Cuántas veces al abrir un armario se encuentra uno algo que
hace años que no utiliza y que lo único que está haciendo es estorbar; pero se
lo deja, seguir estorbando y continuar ahí exhibiendo desolado su inutilidad,
nada más por no vencer la apatía y decidirse, de una vez, a desprenderse de
ello o buscarle, al menos, una ubicación en la que deje de ser un incordio.
Hoy, la tabla de planchar y un tendedero plegable. De buena
gana los hubiera sacado, sencillamente — ah, y una silla, plegable también pero
muy buena y muy parecida, por cierto, a otra igual de nueva y de buena que
encontré un día en el cuartillo de las basuras y que como una urraca, esa sí,
lo que hice fue agarrarla y meterla en el trastero sin saber para qué —; sacado
sencillamente y dejado en la acera. Pero no, hay que ser civilizado y si uno va
dejando en la acera todo lo que ni necesita ni quiere las aceras terminan
pareciendo chatarrerías y las ciudades tomando un aspecto muy cutre, y más
ahora que con la crisis el ayuntamiento suprimió (bueno, que ya hace meses) el “servicio
de recogida de muebles y trastos viejos”.

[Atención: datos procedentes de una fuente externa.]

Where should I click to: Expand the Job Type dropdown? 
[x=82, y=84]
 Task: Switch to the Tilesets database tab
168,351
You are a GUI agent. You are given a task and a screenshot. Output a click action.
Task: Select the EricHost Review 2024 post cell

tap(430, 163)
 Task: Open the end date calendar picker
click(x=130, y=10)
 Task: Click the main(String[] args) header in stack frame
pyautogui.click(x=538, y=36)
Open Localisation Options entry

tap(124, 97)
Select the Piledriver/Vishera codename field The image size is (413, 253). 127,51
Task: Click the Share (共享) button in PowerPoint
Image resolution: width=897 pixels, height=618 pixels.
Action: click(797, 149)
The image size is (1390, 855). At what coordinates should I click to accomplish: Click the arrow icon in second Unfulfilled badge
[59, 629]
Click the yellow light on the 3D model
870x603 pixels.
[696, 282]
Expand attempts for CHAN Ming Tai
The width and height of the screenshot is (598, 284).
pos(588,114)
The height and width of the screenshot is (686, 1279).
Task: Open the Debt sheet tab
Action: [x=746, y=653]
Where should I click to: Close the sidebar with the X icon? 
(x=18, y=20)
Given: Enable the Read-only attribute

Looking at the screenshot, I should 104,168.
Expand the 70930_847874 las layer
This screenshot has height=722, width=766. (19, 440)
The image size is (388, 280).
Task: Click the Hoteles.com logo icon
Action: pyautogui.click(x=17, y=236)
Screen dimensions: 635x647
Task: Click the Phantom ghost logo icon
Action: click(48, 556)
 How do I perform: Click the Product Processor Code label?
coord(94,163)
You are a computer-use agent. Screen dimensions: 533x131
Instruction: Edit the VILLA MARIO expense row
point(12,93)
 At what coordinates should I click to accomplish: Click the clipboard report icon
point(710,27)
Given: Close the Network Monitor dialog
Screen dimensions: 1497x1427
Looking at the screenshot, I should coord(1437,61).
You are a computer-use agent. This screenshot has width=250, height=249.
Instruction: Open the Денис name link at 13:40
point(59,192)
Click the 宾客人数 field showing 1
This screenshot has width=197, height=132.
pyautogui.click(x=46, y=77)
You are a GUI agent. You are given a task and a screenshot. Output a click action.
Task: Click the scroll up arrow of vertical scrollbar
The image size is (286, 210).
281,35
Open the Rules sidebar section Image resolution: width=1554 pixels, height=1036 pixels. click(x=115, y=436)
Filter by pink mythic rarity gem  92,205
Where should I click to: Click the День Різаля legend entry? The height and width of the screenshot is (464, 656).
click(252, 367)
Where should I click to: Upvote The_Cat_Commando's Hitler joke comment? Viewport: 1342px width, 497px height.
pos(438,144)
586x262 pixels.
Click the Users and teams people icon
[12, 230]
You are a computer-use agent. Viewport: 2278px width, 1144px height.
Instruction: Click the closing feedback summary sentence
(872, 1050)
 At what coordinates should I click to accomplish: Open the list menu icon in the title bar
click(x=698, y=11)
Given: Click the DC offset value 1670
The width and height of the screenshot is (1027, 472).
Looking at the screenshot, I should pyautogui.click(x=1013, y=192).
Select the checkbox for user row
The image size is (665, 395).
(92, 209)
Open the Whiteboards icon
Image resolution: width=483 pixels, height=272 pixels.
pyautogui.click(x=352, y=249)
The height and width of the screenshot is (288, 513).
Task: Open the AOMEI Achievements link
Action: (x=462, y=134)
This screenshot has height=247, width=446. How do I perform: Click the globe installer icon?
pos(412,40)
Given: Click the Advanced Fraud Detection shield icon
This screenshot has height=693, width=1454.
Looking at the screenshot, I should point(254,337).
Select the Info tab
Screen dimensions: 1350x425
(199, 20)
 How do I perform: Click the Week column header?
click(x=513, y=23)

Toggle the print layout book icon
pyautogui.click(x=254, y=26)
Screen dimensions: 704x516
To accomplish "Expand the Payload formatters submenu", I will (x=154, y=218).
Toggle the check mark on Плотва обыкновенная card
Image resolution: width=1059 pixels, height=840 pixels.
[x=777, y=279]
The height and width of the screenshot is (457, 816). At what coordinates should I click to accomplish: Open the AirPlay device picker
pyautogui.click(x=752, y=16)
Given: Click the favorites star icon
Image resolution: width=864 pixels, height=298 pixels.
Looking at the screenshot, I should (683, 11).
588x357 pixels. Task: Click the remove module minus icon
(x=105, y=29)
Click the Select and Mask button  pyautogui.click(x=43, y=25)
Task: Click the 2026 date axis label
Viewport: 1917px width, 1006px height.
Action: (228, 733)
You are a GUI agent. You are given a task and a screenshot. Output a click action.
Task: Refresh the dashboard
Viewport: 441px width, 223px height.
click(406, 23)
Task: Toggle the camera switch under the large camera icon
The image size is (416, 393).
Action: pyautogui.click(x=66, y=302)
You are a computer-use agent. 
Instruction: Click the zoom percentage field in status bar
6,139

Pero es que, además, no siempre el trasto es en sí tan
trasto ni está viejo o inservible; ocurre sólo que uno no le encuentra
utilidad, pero es seguro que alguien en alguna parte se pondría tan contento si
se encontrase con eso mismo que nosotros no queremos.
Y, luego, que uno se los queda mirando y… La tabla de
planchar, por ejemplo. La tabla de planchar con su soporte, de aluminio, sus
tornillos, su mecanismo para extenderla, la funda que cubre lo que es
propiamente el tablero (también de aluminio, como un enrejado) sobre el que
luego se colocará la prenda que vas a planchar… Todo eso ha sido ideado y atornillado
y armado y fabricado por personas que un día se estaban levantando de la cama a
toque de despertador y renegando porque era su obligación, levantarse y lavarse
y vestirse y desayunar para acudir a trabajar a una fábrica que hacia tablas de
planchar.
Y esa persona, mientras colocaba las piezas de aquello que
terminaría siendo una tabla de planchar
(o le daba al botón o al resorte que de forma mecánica ensamblaba las
diferentes partes, que no lo sé, nunca he visitado una fábrica de tablas de
planchar) no estaba, como es natural, todo el rato pensando en la tabla, pero
sabía (aunque tampoco lo estuviera pensando adrede) que el madrugón y la pereza
vencida a regañadientes, y los empujones soportados en el metro, y el estar
renunciando a un tiempo que con gusto hubiese utilizado en cualquier otra
actividad más de capricho, estaban teniendo como finalidad el proporcionarle un
sueldo con el que comprar, a lo mejor (y entre otras cosas), un tendedero
plegable tan práctico cuando hay necesariamente que lavar pero resulta que
está siendo una temporada muy lluviosa, y esperar a que mañana a lo mejor
escampe es nada más posponer el problema; así que sí, esa persona que fabrica
tablas de planchar utilizará parte de la ganancia en adquirir un tendedero
plegable, o una silla, plegable también y también tan práctica cuando, de repente, por motivo de una celebración o de
lo que sea, resulta que faltan sitios en los que sentarse y, ah, la silla
plegable, voy a por ella.
Y así, de a pocos, las cosas se van de alguna manera
impregnando de las gentes que por cualquier motivo tuvieron que ver algo con
ellas; y luego, el siguiente, el que un
día adquiere esa cosa y se la lleva a su casa y la saca del embalaje se
encuentra frente a unos cartones (el embalaje) de los que hay que desprenderse,
no va a ir uno dejando amontonados cartones de embalar por los rincones;
cartones que a su vez fueron fabricados para exactamente contener aquello que
venía dentro e ideados de tal forma que su estructura sirve nada más y
justamente para dar cabida y albergue a… pues la tabla de planchar, por
ejemplo.
Y para construir ese embalaje que luego no va a servir más
que para tirarlo alguien se levantó una mañana, maldiciendo y a toque de
despertador, y se lavó y se vistió y desayunó
y aguantó los empujones en el metro para acudir puntual a una fábrica de
embalajes para tablas de planchar pensando (aunque no adrede ni
conscientemente) que con parte de las ganancias obtenidas de su trabajo como
montador de embalajes compraría zapatos para sus hijos, por poner por caso, que
a la larga se romperían o se les quedarían pequeños y habría que terminar
tirando además de, eso también, haber requerido para su más cómoda manipulación
y almacenado las cajas correspondientes que, antes o después, terminarían
también desechándose…
Este tipo de cosas he pensado mientras bajaba al trasterillo
del sótano la tabla de planchar y el tendedero y la silla plegables.